Die beiden Autoren des Buches – Frank Lasogga und Eva Münker-Kramer – sind seit vielen Jahren sowohl in der Forschung wie auch in der Praxis der Psychosozialen Notfallversorgung in Deutschland und Österreich tätig. Es liegt ihnen daran, in diesem Buch Gemeinsamkeiten von Notfallseelsorge und Kriseninterventionsteams aufzuzeigen. Die Autoren bemängeln (m.
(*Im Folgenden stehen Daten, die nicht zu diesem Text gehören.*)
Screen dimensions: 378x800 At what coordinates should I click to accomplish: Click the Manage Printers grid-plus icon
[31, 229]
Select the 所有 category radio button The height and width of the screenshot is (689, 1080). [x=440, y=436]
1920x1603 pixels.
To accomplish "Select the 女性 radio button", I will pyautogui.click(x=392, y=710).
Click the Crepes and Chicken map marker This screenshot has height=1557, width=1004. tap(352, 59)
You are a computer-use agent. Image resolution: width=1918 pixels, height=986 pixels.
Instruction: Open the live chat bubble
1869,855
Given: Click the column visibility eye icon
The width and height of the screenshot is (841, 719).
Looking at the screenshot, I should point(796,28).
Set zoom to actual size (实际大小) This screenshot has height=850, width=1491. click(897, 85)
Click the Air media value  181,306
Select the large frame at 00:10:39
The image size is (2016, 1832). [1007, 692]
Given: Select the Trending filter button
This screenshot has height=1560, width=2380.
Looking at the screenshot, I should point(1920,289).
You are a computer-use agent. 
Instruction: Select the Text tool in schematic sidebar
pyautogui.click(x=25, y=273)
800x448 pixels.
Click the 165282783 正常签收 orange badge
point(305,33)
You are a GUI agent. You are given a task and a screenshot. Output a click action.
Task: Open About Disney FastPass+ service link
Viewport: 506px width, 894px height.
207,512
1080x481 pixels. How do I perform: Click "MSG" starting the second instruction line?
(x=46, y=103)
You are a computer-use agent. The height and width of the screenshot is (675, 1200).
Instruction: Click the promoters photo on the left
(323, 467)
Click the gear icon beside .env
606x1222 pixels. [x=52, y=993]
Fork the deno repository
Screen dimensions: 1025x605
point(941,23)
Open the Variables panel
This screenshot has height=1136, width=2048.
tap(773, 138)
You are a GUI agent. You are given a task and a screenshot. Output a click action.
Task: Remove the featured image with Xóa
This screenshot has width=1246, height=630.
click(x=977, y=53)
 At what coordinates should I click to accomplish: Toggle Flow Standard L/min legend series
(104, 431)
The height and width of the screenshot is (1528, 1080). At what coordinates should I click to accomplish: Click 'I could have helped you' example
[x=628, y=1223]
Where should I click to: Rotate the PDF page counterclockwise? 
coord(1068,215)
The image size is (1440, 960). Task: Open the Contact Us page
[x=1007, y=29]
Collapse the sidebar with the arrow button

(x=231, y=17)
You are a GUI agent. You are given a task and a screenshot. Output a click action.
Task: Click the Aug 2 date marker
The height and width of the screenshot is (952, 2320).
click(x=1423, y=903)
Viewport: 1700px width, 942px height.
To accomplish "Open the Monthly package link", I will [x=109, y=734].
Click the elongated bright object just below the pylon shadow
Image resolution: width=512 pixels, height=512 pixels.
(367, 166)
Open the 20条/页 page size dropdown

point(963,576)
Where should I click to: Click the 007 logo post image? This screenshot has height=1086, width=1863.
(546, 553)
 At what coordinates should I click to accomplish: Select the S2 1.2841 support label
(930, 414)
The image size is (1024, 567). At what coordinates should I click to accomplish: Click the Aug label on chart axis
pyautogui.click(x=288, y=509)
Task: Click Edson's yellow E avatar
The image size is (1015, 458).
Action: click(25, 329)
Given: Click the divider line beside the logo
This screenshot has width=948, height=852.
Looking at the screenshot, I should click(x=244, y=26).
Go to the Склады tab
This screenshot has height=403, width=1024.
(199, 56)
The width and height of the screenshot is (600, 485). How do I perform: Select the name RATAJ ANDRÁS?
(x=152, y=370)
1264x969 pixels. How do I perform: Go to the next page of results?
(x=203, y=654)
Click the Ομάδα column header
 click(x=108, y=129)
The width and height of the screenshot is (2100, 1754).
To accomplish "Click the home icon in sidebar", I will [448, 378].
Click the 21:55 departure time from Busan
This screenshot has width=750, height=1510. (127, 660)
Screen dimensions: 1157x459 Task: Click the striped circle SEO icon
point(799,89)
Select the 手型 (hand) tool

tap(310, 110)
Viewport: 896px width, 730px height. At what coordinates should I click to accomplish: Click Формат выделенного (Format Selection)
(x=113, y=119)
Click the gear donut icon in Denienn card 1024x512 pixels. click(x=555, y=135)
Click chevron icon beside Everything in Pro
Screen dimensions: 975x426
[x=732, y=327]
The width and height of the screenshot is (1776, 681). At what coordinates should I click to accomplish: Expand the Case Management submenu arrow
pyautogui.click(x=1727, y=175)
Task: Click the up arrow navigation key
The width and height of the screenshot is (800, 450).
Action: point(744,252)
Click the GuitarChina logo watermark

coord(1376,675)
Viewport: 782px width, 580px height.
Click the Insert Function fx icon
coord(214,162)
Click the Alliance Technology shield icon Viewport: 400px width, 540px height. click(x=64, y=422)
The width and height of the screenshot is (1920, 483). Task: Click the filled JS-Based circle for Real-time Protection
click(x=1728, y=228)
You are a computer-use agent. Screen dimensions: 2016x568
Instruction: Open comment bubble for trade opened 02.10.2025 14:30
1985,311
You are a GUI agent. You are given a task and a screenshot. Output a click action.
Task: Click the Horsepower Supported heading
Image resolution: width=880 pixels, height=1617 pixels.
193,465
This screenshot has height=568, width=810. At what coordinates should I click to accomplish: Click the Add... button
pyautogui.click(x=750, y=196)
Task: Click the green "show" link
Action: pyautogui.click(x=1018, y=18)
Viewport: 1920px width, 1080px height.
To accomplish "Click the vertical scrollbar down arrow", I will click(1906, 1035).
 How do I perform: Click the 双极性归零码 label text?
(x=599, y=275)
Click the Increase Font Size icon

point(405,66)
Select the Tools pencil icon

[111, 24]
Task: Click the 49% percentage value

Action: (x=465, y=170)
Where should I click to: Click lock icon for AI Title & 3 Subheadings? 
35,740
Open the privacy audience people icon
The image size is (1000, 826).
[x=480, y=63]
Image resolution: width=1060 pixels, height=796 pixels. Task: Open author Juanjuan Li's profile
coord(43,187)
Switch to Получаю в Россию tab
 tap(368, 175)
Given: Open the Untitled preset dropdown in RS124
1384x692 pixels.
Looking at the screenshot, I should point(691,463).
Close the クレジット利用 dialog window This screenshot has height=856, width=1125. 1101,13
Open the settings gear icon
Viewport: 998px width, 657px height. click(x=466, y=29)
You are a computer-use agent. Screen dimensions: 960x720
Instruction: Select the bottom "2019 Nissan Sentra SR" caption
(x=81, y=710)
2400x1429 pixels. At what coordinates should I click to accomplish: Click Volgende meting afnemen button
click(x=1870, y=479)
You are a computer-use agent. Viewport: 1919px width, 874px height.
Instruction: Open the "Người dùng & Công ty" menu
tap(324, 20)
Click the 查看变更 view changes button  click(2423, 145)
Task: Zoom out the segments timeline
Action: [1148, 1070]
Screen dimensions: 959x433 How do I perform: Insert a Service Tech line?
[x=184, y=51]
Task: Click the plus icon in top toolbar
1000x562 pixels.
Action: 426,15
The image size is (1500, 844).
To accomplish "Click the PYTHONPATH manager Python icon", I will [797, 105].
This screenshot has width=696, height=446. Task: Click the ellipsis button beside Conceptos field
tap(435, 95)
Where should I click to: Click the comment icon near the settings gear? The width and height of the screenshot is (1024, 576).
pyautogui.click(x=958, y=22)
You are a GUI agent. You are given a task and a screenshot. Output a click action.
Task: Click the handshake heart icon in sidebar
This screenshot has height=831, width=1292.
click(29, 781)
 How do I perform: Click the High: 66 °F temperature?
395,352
A. zu Recht), dass „bisher sowohl ein Gesamtkonzept der psychosoziale Notfall Hilfe als auch eine einerseits pragmatische und andererseits wissenschaftlich fundierte Beschreibung“ (1) der Tätigkeit(en) fehle – hier wollen die Autoren „Lücken schließen“ (1).

Aufbau …

Das Inhaltsverzeichnis bietet insgesamt 12 Kapitel: Nach einer Einführung (Kapitel 1; 8f.) werden im zweiten Kapitel „Begriffe“ und Situationen (10-19) definiert und es wird auf „Betroffene Personengruppen“ (17-19) eingegangen. Das Kapitel 3 nimmt allgemein die „Psychische Situation von Notfallopfern“ (20-59) in den Blick. Diese wird im Kapitel 4 („Das Versorgungsdreieck“, 60-80) durch Erläuterungen zu Indikationen und Stufen der Psychosozialen Notfallversorgung spezifiziert. Der konkrete Umgang mit Notfallopfern wird in Kapitel 5 (81-135) dargelegt. Im Kapitel 6 (136-178) widmen sich die Autoren „Speziellen Gruppen und Situationen“ einer Psychosozialen Notfallhilfe. In Kapitel 7 (179-225) geht es um „Die Helfer“ und deren Ausbildung. Das Kapitel 8 (226-235) bietet „Diskussion und Ausblick“ zu wichtigen offenen Fragen im Feld. Kapitel 9, der Anhang (236-240), bietet neben Distanzierungs- und Entspannungstechniken auch ein „Beispiel für einen Einsatzbericht“. Eine Literaturliste (Kapitel 10, 241-249), ein ausführliches Register (Kapitel 11, 250-257) sowie Angaben zu den Autoren (Kapitel 12, 258) sind angefügt.

… und Inhalt

Der schmale Band bietet sozusagen die Fortsetzung des Bandes, der die „Psychische Erste Hilfe bei Unfällen“ (Lasogga, Frank, Gasch, Bernd (2002) Psychische Erste Hilfe bei Unfällen, 3. überarb. u. erw. Aufl. Edewecht: Stumpf & Kossendey) zum Thema hatte, welche sich inzwischen im deutschsprachigen Raum durchgesetzt hat. Die bereits damals dargestellten methodischen Grundlagen, Regeln und Hinweise werden für diejenigen Betroffenen, die eine „’Psychische Zweite Hilfe’ durch Notfallseelsorger und Kriseninterventionsteams“ (Untertitel) benötigen, weitergehend erläutert. Insgesamt lässt sich festhalten, dass der praxisbezogene Leitfaden, dem immer wieder eigene Beispiele sowie hilfreiche Abbildungen zur Veranschaulichung beigefügt werden, so etwas wie eine knappe Zusammenschau des Themas Psychosoziale Notfallhilfe bietet.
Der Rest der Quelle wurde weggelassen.